JERUSALEM --Secretary of State Condoleezza Rice and her Israeli counterpart declared yesterday their support for a bilateral diplomatic strategy enabling moderate political leaders across the Middle East, but offered little new to push ahead any agreement with the Palestinians.

Rice played down expectations for any breakthrough during her travels.


"I expect this trip to really be one in which we have intensive consultations," she said, opening weeklong travels across the Middle East and the Persian Gulf before consulting with allies in Western Europe. "I'm not coming with a proposal. I'm not coming with a plan."

The focus of her first two days is to push Israeli and Palestinian leaders to move forward on a number of smaller issues, and then she will speak with other regional allies to try to gather support for President Bush's new strategy for Iraq.


Tzipi Livni, the Israeli foreign minister, said after a meeting with Rice that the two countries were joined in an "ongoing mutual effort to empower the moderates throughout the region in the struggle against extremism and terror."

Asked to describe whether plans were being drawn to accelerate or skip portions of the long-sidelined peace plan from 2002 - backed by the United Nations, Russia, the United States and the European Union, which describes sequential measures to be carried out by Israelis and Palestinians to reach a full political settlement - Livni defended the process as balancing the need to give Palestinians "a political horizon" while cutting "the process into phases."

Rice sought to describe signs of optimism, especially after recent contacts between Mahmoud Abbas, the Palestinian Authority president, and Ehud Olmert, the Israeli prime minister.

"I think there are openings now that are there as a result of this alignment, there as a result of the obvious desire of Prime Minister Olmert and President Abbas to move forward," she said. "So I think the opening is there, but I can't really judge until I've had a chance to really talk to all the interested parties about how we can accelerate the road map, how quickly we can accelerate the road map and how we begin to talk about the political horizon that everybody is interested in.

In Palestinian developments yesterday, the two main factions, Fatah and Hamas, were trying again to form a unity government. The process has gone for months without agreement, frequently breaking down amid street battles between the rivals.

Envoys for Abbas have been in contact with Hamas' exiled political chief, Khaled Mashal, who is in Damascus, Syria, Palestinian officials said.
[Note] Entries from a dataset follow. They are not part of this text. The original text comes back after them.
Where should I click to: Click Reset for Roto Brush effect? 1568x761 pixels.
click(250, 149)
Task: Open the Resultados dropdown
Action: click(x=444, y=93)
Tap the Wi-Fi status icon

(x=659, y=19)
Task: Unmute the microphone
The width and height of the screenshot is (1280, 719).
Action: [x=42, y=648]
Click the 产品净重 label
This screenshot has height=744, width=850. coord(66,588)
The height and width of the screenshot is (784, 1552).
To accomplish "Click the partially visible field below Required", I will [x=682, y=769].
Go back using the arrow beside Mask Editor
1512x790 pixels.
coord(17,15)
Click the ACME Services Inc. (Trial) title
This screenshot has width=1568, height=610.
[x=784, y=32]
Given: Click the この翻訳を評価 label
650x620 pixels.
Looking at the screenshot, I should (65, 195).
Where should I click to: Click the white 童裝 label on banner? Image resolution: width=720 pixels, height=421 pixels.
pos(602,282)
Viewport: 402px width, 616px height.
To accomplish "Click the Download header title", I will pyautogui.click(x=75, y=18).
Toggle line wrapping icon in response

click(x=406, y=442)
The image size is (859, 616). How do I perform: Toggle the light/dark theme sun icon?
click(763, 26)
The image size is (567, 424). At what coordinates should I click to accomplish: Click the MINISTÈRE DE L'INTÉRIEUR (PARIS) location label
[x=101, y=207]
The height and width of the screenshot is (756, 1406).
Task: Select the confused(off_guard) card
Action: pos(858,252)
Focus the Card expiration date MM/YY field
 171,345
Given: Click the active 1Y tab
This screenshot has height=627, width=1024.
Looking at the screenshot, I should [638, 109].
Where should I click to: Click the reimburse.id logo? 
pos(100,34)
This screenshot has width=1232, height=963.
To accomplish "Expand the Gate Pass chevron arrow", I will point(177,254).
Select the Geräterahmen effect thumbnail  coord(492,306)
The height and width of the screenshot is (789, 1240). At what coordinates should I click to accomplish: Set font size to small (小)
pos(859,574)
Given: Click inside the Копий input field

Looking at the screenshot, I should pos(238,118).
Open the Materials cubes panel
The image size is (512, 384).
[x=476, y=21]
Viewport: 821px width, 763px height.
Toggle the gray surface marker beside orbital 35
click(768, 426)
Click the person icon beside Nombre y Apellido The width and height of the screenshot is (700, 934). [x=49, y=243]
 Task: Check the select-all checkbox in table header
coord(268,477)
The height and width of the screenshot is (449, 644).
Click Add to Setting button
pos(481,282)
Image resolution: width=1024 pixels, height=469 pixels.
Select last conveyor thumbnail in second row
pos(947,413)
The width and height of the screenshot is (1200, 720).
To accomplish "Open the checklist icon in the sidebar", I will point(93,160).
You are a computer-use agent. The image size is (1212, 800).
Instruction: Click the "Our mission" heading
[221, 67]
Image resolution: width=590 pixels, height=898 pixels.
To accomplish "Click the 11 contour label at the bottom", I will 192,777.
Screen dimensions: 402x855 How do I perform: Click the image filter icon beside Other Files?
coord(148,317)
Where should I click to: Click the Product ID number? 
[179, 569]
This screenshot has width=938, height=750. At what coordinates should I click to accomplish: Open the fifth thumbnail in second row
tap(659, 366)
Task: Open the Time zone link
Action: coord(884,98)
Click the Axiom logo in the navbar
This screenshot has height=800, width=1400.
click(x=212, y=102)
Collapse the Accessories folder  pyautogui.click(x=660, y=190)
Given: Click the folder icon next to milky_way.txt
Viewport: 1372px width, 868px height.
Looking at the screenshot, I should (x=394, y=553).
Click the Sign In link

Ismail Radwan, a Hamas spokesman in the Gaza Strip, said this was "one of several Arab and Palestinian efforts to solve the differences."

Radwan also said he believed that Abbas and Mashal were likely to meet relatively soon.


In a related matter, Abbas traveled from the West Bank city of Ramallah to neighboring Jordan to discuss the political developments with King Abdullah II, who has sought to mediate the Palestinian infighting. Abbas returned to the West Bank later yesterday and will meet with Rice today.

A Palestinian unity government would seek to end the internecine fighting and establish a leadership acceptable to Western countries, which cut off financing after Hamas, the radical Islamic faction, came to power in elections early last year. Hamas' political wing controls the current Cabinet, though Abbas, of Fatah, also has substantial powers as president of the Palestinian Authority.

Also yesterday, 80,000 Palestinian government workers, about half of the total, agreed to end a strike that had lasted for months. Most of the striking workers are from the West Bank, and many are considered sympathetic to Fatah. In Gaza, where Hamas is much stronger, government workers have not gone on prolonged strikes.

The workers were protesting the government's inability to pay wages.

The Hamas government has paid salaries only partially and sporadically because of the suspension of aid from Western countries and the withholding of tax revenues collected by Israel on behalf of the Palestinians.